• _WHAT IS NEEDED_: From the line that contains "Screen dimensions: 1568x706" to the end of the records below, copy every line exactly. Both the first and last of these lines count.

• _DATA FOR ANALYSIS_:
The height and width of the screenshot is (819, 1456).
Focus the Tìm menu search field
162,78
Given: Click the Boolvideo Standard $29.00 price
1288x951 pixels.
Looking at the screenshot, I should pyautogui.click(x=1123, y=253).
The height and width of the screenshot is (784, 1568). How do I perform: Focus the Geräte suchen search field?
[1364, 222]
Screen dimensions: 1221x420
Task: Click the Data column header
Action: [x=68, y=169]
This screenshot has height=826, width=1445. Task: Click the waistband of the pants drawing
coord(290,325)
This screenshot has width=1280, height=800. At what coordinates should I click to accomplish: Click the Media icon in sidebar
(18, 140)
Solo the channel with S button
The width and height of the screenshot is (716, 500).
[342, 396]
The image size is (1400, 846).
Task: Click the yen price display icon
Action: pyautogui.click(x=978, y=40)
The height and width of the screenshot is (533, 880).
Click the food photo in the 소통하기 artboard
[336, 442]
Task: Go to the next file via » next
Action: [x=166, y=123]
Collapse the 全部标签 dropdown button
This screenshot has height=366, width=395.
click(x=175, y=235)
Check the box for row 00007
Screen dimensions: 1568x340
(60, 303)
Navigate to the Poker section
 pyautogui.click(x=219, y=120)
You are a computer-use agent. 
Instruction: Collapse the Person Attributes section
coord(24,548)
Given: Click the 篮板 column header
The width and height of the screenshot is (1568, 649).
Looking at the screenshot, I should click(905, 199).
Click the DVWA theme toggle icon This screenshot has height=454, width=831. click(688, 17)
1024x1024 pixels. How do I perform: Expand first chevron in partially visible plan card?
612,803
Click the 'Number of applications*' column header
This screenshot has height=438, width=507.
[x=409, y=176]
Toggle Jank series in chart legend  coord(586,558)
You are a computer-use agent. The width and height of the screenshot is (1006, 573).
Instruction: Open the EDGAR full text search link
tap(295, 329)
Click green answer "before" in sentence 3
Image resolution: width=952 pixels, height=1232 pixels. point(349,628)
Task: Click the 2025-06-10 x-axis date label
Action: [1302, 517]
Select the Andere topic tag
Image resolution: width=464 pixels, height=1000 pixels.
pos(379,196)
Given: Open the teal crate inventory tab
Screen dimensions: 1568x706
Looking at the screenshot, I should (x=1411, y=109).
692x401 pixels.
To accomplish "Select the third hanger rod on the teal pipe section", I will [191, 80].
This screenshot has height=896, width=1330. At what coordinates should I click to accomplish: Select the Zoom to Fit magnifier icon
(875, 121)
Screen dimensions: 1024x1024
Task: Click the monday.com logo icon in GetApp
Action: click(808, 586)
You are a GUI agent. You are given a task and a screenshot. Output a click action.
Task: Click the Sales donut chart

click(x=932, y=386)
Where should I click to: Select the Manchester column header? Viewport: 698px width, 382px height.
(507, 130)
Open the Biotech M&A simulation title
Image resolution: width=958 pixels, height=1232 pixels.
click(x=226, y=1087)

• _RESPONSE_:
Screen dimensions: 1568x706
Looking at the screenshot, I should (x=1411, y=109).
692x401 pixels.
To accomplish "Select the third hanger rod on the teal pipe section", I will [191, 80].
This screenshot has height=896, width=1330. At what coordinates should I click to accomplish: Select the Zoom to Fit magnifier icon
(875, 121)
Screen dimensions: 1024x1024
Task: Click the monday.com logo icon in GetApp
Action: click(808, 586)
You are a GUI agent. You are given a task and a screenshot. Output a click action.
Task: Click the Sales donut chart

click(x=932, y=386)
Where should I click to: Select the Manchester column header? Viewport: 698px width, 382px height.
(507, 130)
Open the Biotech M&A simulation title
Image resolution: width=958 pixels, height=1232 pixels.
click(x=226, y=1087)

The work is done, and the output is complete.